Sunday, February 7, 2010

The Ghosts of Belfast (Stuart Neville)

The Ghosts of Belfast
Stuart Neville
Soho Crime
Fiction, Mystery/Thriller
**** (Good)

DESCRIPTION:  The day Gerry Fegan learned he was to be released from the Maze prison, twelve ghosts began to haunt him.  Each one was a victim of his bloody work in the IRA, ostensibly fighting for Northern Ireland's freedom.  Now, the world is changing, and a peace that seemed impossible for decades is on the horizon.  The same men who once hurled Molotov cocktails at police officers and ordered hits on their own neighbors now wear suits and ties... except for those like Fegan, the ones sent to do the dirty work.  Gerry never wanted to take another life, but the ghosts demand retribution.  His former bosses may fight with media sound bites instead of guns these days, but they still have much to answer for - and, if the rest of world seems to have forgotten, the ghosts of Belfast remember.

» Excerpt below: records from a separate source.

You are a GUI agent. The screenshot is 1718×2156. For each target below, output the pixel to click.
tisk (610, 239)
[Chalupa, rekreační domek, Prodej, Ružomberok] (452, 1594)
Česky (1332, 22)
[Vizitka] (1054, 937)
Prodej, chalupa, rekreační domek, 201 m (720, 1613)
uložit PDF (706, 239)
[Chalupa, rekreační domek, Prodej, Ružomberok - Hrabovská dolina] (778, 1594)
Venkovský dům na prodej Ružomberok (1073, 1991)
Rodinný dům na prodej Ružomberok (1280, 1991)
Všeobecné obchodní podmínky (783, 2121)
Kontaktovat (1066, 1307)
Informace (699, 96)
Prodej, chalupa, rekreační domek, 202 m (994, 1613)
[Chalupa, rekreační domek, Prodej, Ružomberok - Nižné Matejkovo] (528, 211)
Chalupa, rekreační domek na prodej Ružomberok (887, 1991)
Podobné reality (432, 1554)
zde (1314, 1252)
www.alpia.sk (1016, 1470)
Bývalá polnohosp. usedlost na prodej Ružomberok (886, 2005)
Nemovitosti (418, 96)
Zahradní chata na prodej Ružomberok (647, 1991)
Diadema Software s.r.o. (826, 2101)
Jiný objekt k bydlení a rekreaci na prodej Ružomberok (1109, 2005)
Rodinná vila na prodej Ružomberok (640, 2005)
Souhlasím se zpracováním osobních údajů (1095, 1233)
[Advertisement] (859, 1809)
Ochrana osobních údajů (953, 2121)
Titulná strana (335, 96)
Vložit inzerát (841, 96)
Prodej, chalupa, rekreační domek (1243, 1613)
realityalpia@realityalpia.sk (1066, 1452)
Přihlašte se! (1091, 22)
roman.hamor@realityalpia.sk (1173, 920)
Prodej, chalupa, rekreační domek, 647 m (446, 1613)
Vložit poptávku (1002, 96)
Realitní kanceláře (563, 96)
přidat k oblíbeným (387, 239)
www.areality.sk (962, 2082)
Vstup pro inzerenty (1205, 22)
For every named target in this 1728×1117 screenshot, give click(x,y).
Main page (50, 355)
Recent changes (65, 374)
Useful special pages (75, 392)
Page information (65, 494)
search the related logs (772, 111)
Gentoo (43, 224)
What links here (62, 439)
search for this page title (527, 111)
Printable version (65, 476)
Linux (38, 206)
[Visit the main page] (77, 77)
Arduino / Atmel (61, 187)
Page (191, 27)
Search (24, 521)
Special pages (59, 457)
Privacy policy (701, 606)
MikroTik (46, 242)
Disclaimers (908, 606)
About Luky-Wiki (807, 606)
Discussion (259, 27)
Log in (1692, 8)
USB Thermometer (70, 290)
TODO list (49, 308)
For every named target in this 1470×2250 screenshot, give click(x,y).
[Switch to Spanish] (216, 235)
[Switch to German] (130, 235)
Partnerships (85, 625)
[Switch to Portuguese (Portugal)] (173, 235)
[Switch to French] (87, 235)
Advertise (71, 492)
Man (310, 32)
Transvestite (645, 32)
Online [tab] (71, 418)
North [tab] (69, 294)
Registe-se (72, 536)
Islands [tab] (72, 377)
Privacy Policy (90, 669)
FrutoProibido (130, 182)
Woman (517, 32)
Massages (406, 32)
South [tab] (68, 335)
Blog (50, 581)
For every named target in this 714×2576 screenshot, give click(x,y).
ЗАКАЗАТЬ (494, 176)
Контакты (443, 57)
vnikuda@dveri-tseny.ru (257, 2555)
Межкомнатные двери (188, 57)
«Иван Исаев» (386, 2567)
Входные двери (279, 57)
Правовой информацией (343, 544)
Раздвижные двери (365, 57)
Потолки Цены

REVIEW:  Neville weaves a dark and gory tale of Northern Ireland's dark and gory history, a history that refuses to be forgotten even in this day and age.  The types of people described here - yesterday's cold-blooded killers forgiven as "freedom fighters," hiding from justice behind press conferences - probably have real-world counterparts in Ireland and many parts of the world.  Some of the names and interchangeable thugs ran together, and at least one plot contrivance (the innocent little girl Ellen, daughter of a potential love interest) had me rolling my eyes more often than not.  Does Gerry's crusade balance the scales?  Can Ireland ever wash its hands without the hate-fueled bloodstains resurfacing in some form or another?  Do two wrongs ever make a right?  Neville asks these questions and more, without always giving clean answers.  The back cover claims that the author plans a series; personally, I don't know that it needs more books.  Overall, the story is less mystery and more thriller, and if it wasn't quite my cup of cocoa, it was still a nicely-paced and unpredictable tale that never flinched from its own shadows.